Will tumbling be a useful control for other storage pests? “Tumbling is unlikely to be as disruptive to the cowpea weevil, whose larvae bore directly into beans from eggs glued to the seed surface.” Several criteria of pest biology are listed to help in evaluating the likely success of tumbling. But even if the pest biology is not known, “regular tumbling could be attempted, just to see if there were benefits worth the modest effort.”
ECHO has compiled the first 15 years of EDN into a book called Amaranth to Zai Holes: ideas for growing food under difficult conditions. You can read it on our web site or purchase it at our on-line bookstore. Both can be found at www.echonet.org. This book can provide a wealth of ideas for research as well as an understanding of the kinds of things that are of concern to people working to assist small-scale farmers in developing countries.
I encourage you to look at Part 3 of this essay and in the Call for Studies section of this journal for an ongoing list of ideas that might interest or excite you, and may fit the needs of a currently underserved group of people.
Though we are quite interested in each of these topics, we have time only to be a catalyst, idea generator, networker and disseminator of information.
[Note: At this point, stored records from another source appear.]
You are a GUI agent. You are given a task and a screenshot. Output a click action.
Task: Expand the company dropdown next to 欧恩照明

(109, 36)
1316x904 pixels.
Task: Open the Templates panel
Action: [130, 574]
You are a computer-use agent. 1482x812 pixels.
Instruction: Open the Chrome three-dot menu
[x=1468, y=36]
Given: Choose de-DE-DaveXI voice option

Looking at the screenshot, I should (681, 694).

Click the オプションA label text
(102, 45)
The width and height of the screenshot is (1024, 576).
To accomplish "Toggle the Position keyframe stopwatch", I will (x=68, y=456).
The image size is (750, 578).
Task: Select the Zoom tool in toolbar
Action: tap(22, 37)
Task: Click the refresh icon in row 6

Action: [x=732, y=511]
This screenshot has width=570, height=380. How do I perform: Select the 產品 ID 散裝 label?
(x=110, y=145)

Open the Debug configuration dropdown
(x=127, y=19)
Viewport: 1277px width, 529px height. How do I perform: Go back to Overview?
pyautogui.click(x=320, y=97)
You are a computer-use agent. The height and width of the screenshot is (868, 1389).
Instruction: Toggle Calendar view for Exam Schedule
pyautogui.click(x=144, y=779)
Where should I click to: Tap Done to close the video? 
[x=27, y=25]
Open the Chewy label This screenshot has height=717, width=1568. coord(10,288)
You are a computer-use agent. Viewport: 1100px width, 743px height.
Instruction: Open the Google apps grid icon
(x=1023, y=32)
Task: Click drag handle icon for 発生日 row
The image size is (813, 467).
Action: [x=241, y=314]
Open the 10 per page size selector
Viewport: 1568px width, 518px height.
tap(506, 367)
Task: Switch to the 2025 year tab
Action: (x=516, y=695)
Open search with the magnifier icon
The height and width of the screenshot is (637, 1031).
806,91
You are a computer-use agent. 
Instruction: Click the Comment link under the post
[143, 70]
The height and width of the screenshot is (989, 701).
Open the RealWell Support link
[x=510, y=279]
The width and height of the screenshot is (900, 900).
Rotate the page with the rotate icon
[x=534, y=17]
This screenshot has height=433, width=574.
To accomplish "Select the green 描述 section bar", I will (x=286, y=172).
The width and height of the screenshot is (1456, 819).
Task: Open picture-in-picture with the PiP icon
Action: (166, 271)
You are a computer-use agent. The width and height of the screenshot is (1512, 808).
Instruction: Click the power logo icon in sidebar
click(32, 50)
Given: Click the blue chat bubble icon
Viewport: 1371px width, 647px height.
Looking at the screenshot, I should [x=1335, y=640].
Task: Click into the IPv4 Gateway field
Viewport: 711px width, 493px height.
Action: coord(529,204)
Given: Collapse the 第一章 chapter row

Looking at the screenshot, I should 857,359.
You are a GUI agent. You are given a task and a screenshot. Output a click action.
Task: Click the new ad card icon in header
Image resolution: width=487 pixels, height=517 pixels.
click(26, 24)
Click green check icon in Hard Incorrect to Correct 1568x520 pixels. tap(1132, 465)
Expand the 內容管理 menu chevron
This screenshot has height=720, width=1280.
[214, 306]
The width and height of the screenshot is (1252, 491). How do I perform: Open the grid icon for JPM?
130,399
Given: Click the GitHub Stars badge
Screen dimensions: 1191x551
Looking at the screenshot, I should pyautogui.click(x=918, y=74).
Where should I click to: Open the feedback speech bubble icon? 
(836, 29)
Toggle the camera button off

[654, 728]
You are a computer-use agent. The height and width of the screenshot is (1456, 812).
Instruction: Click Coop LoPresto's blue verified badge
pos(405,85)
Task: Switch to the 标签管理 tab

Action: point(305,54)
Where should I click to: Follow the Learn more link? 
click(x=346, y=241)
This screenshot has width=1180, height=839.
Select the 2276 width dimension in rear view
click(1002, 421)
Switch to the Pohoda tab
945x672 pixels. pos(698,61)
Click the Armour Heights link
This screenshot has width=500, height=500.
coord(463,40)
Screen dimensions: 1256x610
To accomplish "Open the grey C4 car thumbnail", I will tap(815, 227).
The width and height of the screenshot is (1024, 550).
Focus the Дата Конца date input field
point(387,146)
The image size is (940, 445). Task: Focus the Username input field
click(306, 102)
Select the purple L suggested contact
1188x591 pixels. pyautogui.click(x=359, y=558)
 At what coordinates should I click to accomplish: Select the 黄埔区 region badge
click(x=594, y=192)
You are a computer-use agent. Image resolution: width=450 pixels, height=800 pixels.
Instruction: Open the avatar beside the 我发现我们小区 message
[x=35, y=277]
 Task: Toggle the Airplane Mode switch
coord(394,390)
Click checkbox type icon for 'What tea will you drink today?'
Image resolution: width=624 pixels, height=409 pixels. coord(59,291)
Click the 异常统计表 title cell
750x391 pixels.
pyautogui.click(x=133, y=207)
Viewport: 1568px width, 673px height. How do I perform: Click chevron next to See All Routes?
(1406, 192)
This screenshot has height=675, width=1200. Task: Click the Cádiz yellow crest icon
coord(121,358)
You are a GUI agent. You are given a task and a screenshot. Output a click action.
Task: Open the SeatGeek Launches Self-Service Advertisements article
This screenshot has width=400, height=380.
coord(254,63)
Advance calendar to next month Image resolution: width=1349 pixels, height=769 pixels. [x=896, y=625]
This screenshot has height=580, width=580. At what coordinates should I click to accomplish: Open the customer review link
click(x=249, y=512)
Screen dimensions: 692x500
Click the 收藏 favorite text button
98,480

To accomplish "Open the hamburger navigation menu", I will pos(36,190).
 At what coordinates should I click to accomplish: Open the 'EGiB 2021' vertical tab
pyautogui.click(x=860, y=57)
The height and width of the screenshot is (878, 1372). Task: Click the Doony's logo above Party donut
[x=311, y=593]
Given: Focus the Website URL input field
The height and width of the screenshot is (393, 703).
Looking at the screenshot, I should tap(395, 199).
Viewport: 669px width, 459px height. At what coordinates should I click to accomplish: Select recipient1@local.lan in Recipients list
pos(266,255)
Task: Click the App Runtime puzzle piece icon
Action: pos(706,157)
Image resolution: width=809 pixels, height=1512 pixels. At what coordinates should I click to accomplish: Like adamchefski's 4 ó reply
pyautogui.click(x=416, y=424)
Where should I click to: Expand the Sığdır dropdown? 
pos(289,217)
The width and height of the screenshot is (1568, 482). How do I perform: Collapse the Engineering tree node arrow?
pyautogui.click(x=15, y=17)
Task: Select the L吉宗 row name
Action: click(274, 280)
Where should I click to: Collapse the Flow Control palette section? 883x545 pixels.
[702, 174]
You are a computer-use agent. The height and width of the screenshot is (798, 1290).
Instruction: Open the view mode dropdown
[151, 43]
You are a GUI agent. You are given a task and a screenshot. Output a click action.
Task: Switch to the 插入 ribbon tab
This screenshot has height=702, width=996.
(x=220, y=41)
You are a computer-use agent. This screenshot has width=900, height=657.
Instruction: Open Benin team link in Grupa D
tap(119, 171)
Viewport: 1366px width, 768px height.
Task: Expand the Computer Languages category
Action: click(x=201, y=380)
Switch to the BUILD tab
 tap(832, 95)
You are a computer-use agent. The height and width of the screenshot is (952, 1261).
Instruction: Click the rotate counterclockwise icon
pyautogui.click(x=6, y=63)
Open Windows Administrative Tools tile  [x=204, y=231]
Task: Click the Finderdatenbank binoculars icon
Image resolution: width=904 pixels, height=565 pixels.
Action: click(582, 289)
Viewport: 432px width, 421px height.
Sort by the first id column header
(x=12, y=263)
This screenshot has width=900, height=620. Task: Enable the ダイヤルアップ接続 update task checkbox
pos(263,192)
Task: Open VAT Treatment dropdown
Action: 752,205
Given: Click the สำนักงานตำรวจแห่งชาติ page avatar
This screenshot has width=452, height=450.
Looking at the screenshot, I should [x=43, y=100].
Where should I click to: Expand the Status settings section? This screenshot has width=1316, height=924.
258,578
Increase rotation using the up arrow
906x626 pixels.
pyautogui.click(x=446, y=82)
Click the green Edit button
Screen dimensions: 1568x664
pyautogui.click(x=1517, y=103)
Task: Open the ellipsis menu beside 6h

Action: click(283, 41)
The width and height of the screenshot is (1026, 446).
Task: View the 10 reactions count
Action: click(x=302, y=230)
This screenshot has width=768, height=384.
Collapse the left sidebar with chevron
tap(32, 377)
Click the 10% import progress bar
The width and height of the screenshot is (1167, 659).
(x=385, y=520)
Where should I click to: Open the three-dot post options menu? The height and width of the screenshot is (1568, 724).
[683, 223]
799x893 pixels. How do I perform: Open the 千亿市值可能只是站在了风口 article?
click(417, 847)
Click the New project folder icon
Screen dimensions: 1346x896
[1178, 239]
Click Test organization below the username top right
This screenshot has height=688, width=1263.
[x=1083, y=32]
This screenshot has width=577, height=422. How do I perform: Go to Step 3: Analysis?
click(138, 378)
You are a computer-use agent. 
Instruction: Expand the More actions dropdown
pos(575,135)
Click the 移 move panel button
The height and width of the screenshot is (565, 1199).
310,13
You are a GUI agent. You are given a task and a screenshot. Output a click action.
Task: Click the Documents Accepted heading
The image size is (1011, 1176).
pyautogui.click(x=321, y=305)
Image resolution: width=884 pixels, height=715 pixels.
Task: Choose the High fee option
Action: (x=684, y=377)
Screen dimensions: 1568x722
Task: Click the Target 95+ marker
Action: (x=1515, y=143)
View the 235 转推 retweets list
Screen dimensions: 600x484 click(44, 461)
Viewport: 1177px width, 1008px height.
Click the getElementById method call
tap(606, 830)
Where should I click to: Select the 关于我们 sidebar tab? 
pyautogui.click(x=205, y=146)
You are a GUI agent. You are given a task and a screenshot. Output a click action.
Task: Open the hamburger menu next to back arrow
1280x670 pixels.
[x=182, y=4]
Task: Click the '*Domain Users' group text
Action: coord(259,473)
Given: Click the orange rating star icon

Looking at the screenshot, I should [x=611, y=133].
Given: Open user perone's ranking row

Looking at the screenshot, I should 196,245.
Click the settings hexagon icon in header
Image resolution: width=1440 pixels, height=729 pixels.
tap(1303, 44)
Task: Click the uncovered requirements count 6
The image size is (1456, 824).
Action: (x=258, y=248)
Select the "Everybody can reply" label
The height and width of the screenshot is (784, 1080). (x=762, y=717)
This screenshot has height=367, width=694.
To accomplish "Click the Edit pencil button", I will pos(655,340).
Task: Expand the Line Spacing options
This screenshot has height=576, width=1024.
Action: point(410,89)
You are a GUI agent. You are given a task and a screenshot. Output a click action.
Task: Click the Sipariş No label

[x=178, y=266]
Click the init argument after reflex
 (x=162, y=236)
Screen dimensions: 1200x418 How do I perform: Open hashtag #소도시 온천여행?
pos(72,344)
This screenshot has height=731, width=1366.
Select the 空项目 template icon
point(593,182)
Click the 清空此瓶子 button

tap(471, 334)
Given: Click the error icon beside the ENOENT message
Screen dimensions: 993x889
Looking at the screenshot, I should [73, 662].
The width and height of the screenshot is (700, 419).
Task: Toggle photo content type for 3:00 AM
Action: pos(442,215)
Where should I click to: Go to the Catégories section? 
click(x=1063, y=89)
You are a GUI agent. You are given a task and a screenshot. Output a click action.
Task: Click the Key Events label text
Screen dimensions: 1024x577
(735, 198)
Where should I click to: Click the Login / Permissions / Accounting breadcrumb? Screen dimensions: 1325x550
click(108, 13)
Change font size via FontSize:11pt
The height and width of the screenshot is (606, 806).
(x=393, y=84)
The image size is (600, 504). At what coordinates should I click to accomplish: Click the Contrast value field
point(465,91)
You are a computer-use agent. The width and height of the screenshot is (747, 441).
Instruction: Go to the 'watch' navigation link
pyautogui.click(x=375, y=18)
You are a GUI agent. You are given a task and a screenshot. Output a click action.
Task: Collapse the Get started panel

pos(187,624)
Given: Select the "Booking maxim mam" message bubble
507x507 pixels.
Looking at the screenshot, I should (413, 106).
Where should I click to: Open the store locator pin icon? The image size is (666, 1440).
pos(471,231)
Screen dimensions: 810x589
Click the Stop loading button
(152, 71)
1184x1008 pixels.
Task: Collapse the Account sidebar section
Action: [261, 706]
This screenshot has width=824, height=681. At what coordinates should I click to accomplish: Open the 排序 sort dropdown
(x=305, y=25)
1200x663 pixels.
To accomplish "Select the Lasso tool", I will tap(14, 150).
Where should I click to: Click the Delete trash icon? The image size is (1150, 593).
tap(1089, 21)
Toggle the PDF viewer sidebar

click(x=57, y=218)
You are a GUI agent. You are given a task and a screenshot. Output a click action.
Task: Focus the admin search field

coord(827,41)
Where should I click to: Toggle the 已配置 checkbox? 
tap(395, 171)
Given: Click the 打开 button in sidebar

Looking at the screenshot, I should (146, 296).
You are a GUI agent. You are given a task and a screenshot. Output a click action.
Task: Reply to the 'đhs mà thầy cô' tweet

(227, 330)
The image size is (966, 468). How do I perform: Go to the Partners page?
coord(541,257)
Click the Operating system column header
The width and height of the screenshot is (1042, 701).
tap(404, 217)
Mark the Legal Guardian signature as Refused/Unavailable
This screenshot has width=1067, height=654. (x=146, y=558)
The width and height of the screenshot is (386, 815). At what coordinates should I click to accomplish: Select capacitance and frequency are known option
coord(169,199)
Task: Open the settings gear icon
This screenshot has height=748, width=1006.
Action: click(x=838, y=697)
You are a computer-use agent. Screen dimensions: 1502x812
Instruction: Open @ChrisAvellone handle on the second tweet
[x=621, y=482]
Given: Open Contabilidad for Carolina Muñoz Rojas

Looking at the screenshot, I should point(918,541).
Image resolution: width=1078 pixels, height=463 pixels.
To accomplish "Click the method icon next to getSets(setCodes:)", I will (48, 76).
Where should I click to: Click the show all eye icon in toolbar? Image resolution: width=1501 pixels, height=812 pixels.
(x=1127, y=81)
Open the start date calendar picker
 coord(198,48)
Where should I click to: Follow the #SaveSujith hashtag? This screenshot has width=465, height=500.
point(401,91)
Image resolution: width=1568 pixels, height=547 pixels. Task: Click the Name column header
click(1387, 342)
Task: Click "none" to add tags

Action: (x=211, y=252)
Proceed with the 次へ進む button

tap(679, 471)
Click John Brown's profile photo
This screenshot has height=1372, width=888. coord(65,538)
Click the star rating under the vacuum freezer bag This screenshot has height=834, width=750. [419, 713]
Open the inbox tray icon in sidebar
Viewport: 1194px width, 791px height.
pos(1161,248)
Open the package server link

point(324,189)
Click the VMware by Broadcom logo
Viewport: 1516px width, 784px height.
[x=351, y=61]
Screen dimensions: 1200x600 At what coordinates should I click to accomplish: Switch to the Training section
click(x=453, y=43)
In some cases we may be able to provide products from a needed tropical plant, or at least seed for that plant. Each project will be the responsibility of the sponsoring faculty member. The ideas presented here will, hopefully, only be starting points from which that faculty member’s research effort branches out, as led by the results of the initial work. One possible outgrowth of such research might be the establishment of a special arrangement with someone (perhaps a missionary or Peace Corps Volunteer) for faculty and/or students to conduct research in their community overseas on a volunteer basis during the summer.
You might want to check with us before beginning with one of these research ideas. Someone at another college may already be working on some aspect of the problem. We can at least put you in touch with each other. Maybe you are a chemist and the researcher at the other college is a biologist and the project would be much stronger (and more interesting) as a collaborative effort.
Each of the research questions that I will pose in Part 3 is directly relevant to ECHO’s overseas network (over 2500 people in 160 countries). When results are obtained that we deem to be truly of general interest to those whom we serve overseas, we will be sure to make a note about them in our networking newsletter, ECHO Development Notes (EDN), and in this journal.
Refereed research publications are always to be encouraged. Both ECHO and Trees for Life can help make research even more rewarding by quickly getting information that is new and practical into the hands of those who can put it to immediate use.